When Dr. Harsh Vardhan, the Health Minister of India endorsed morality as a substitute for condoms, Indian youths were embarrassed, I was embarrassed. The ignorant chatter of combating sexually Transmitted Diseases (STDs) with moral practices, from none other than the Health Minister of a country is a hint at an abysmal state of affairs.
India is not unaccustomed to such appraisals. Indian politicians are vocal in extending malice towards folks who deviate from their culture, overtly those who are promiscuous, freely express themselves and refuse to be dictated in the matters of clothing and lifestyle. This steadily growing number is a cause of concern for socio-cultural pundits. In desperate attempts, therefore, yoga is pitted against sex education and fidelity against condom.
While Dr Harsh Vardhan was rebuked for his callous and uncalled-for remarks on an issue of national importance, the greater questions is whether India is essentially regressive on matters of sexuality.
It is peculiar that repressing sexuality is a relatively recent phenomenon in India, sexuality was not a taboo always! The first literature on the science of sexuality, the nude artistry in Ajanta caves in South India and the erotic 9th century Hindu temples, are profound evidence in favor of sexual expression, found in both sculptures and scriptures in India. In the recent past, the widespread erotica and sensuality through cinematic representation reflected the mood of the century. The period of sexual liberation was cut-short with British occupation of India.
As authors of "Indian concepts on sexuality" put it, "Victorian values stigmatized Indian sexual liberalism. The pluralism of Hinduism, and its liberal attitudes were condemned as "barbaric" and proof of inferiority of the East." Over the period of 200 years of British regime, India broke ties with its legacy and denounced values that did not conform to modernization.

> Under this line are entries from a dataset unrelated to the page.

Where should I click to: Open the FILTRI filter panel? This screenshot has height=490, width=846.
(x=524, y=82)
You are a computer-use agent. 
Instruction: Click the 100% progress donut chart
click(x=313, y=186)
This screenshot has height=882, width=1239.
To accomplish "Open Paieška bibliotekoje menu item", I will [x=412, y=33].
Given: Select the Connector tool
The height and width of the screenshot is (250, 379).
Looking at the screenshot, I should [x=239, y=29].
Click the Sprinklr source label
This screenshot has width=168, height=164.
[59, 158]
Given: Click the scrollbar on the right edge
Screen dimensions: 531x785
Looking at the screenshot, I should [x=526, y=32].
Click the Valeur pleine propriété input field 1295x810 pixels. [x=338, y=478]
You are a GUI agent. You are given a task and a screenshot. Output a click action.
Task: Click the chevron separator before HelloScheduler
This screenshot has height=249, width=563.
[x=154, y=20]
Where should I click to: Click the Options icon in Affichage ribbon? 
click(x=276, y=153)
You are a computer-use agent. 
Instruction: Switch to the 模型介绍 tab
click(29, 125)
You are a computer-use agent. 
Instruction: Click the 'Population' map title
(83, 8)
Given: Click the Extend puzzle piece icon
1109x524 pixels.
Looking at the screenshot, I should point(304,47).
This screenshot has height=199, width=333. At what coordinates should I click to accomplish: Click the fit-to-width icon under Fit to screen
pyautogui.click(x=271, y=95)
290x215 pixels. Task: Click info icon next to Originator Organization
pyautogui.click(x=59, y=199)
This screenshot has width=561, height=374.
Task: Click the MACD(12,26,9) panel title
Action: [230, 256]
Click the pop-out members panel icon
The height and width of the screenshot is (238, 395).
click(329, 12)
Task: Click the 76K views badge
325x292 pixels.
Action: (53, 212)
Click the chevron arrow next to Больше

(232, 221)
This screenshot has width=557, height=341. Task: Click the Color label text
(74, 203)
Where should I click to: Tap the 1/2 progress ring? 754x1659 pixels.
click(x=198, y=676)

An incessant lack of ingenuity is what we observe till date. Those ideas that west discarded long ago, continue to thrive in India. The regressive British rules such as section 377 of penal code to social code of conduct, the colonial hangover is far from cured. Trouncing people on Valentine's Day, closing night clubs and bars, and chastising women who dress-up "indecently"; India transgressed a dangerous path of moral policing, restricting public discourse on sexuality.
The result of uninformed sex or contraceptive unawareness was catastrophic. While the first case of AIDS was reported in 1986, India currently has third largest population of HIV infected - 2.1 million, of which more than 85% are a result of unprotected sex.
As sexual crimes increase, STD cases aggravate and the stigma attached to virginity bolsters, one cannot so much as entertain views that tend to dampen the morale of organizations like National AIDS Control, to carry out the herculean task of educating men/women across caste, region and religion on the use contraceptives.
Social emancipation can be attained via open dialogue and discussion on issues such as STDs, child marriage, rape, abuse and more. Sexuality is indisputably an integral and central concept of Indian civilization and India shall not be governed by diktats of political parties or religious organization, when its cultural legacy speaks for itself.